Superiority of Multiple-Joint Space Width over Minimum-Joint Space Width Approach in the Machine Learning for Radiographic Severity and Knee Osteoarthritis Progression

Biology (Basel). 2021 Oct 27;10(11):1107. doi: 10.3390/biology10111107.

Abstract

We compared the prediction efficiency of the multiple-joint space width (JSW) and the minimum-JSW on knee osteoarthritis (KOA) severity and progression by using a deep learning approach.

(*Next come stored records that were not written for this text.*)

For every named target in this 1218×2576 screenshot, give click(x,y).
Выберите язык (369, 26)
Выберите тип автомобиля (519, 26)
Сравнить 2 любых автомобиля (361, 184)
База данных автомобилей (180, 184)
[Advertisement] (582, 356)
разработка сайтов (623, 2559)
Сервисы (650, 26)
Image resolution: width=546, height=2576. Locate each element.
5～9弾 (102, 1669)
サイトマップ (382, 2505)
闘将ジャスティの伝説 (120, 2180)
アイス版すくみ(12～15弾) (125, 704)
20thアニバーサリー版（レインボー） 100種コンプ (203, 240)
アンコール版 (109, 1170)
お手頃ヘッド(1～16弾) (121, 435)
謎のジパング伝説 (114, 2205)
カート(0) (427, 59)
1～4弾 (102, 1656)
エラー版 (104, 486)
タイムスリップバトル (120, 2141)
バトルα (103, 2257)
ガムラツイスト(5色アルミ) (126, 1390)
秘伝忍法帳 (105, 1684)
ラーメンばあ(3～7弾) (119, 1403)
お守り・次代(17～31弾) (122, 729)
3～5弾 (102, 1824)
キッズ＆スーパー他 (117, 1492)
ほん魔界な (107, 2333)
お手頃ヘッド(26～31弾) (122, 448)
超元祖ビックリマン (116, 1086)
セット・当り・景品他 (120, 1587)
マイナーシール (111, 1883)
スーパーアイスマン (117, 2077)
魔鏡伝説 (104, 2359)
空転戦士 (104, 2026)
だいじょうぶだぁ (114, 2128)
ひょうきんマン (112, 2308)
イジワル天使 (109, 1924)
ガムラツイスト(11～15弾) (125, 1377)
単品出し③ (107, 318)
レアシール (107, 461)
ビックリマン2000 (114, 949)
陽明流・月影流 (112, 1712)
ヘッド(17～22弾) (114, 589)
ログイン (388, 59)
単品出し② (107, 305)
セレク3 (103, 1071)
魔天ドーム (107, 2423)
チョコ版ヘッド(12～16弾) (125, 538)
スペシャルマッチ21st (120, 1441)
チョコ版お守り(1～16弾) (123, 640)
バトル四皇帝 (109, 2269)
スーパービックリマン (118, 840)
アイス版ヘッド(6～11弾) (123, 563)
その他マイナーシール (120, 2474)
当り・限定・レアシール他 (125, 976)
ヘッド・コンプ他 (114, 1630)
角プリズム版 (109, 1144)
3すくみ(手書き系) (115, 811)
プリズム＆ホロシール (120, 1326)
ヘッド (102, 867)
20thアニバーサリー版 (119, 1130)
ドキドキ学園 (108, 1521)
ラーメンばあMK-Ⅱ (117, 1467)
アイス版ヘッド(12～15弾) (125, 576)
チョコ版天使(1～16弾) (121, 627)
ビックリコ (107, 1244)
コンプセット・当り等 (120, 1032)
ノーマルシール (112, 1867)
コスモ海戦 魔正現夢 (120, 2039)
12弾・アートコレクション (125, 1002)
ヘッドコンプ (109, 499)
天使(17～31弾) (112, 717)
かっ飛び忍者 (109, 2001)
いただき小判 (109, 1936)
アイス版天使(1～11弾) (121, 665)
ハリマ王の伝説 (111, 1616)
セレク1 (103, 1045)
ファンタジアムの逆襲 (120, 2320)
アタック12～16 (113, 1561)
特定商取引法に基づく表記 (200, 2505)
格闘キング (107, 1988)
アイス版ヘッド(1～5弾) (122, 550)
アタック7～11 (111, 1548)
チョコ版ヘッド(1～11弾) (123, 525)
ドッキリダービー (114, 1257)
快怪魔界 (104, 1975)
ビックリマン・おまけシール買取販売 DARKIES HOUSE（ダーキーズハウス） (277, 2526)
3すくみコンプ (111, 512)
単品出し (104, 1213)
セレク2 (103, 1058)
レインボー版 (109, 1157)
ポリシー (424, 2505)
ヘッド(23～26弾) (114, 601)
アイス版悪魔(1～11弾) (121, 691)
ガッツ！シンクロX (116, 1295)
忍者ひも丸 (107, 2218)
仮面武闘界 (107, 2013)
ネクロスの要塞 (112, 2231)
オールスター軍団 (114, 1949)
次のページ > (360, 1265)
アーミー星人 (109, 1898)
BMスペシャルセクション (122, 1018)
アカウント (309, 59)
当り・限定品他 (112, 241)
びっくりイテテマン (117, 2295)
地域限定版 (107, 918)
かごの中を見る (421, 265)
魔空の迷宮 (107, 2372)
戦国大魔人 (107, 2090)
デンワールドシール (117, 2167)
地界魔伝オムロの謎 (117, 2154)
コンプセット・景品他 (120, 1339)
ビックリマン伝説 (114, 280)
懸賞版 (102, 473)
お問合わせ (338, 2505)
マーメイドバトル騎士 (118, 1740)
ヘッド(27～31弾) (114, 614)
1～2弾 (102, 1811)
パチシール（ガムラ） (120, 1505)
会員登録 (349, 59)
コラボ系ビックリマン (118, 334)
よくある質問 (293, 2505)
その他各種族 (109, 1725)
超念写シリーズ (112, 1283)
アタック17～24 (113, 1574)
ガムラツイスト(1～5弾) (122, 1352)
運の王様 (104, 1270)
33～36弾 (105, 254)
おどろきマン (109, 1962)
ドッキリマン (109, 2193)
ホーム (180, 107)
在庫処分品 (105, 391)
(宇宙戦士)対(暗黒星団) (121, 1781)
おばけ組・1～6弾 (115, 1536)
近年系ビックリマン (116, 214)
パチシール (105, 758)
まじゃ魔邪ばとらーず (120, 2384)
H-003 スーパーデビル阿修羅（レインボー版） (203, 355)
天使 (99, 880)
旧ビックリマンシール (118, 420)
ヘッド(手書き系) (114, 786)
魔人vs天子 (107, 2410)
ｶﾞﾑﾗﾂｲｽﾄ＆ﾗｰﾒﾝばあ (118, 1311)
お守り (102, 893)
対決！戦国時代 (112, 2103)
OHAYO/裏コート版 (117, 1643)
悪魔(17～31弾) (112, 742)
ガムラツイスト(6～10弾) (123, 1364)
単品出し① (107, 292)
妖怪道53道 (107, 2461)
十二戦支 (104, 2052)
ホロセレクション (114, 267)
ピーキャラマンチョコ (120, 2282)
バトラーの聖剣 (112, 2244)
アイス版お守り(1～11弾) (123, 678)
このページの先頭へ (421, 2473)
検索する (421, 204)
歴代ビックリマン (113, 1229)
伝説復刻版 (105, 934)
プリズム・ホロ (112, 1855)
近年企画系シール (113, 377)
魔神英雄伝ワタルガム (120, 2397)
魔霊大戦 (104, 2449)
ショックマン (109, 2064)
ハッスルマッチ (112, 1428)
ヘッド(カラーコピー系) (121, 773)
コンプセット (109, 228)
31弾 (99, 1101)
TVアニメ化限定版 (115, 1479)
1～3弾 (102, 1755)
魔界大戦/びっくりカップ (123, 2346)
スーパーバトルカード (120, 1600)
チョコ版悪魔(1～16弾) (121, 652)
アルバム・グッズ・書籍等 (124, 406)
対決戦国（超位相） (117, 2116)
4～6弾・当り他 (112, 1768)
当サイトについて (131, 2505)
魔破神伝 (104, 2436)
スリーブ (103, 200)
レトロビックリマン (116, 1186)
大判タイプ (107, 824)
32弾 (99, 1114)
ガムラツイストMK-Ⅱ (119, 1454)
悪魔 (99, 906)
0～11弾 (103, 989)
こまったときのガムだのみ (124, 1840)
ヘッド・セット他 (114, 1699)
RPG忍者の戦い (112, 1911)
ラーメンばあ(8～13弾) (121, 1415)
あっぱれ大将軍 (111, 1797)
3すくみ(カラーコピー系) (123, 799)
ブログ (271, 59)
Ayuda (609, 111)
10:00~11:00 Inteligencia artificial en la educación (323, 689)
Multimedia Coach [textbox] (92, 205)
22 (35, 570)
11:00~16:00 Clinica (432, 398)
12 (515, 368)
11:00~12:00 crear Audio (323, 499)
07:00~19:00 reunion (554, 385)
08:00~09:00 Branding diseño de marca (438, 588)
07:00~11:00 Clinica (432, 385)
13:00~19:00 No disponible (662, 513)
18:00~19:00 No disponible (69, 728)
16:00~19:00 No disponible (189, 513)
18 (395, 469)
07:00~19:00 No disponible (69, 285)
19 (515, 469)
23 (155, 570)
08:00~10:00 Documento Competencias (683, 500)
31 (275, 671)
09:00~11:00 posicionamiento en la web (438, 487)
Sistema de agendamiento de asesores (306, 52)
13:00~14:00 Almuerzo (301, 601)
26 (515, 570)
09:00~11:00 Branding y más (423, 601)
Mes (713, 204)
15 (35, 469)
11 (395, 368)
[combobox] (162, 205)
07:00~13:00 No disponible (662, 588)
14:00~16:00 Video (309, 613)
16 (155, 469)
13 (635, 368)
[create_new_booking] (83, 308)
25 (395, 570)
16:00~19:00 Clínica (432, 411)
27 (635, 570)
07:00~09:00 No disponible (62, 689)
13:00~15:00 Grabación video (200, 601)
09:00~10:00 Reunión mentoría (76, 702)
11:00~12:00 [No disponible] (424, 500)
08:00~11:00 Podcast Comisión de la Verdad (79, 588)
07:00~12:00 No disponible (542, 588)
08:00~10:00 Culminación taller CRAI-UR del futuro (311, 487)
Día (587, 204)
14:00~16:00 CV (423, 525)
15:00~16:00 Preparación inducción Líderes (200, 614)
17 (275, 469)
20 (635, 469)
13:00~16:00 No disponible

A convolutional neural network (CNN) with ResU-Net architecture was developed for knee X-ray imaging segmentation and has attained a segmentation efficiency of 98.9% intersection over union (IoU) on the distal femur and proximal tibia. Later, by leveraging the image segmentation, the minimum and multiple-JSWs in the tibiofemoral joint were estimated and then validated by radiologist measurements in the Osteoarthritis Initiative (OAI) dataset using Pearson correlation and Bland-Altman plots. The agreement between the CNN-based estimation and radiologist's measurement of minimum-JSWs reached 0.7801 (p < 0.0001). The estimated JSWs were deployed to predict the radiographic severity and progression of KOA defined by Kellgren-Lawrence (KL) grades using the XGBoost model. The 64-point multiple-JSWs achieved the best performance in predicting KOA progression within 48 months, with the area-under-receiver operating characteristic curve (AUC) of 0.621, outperforming the commonly used minimum-JSW with 0.554 AUC. We provided a fully automated radiographic assessment tool for KOA with comparable performance to the radiologists and showed that the fine-grained measurement of multiple-JSWs yields superior prediction performance for KOA over the minimum-JSW.

Keywords: Kellgren-Lawrence grade; automatic measurement; deep learning; joint space width; knee osteoarthritis; musculoskeletal disorders.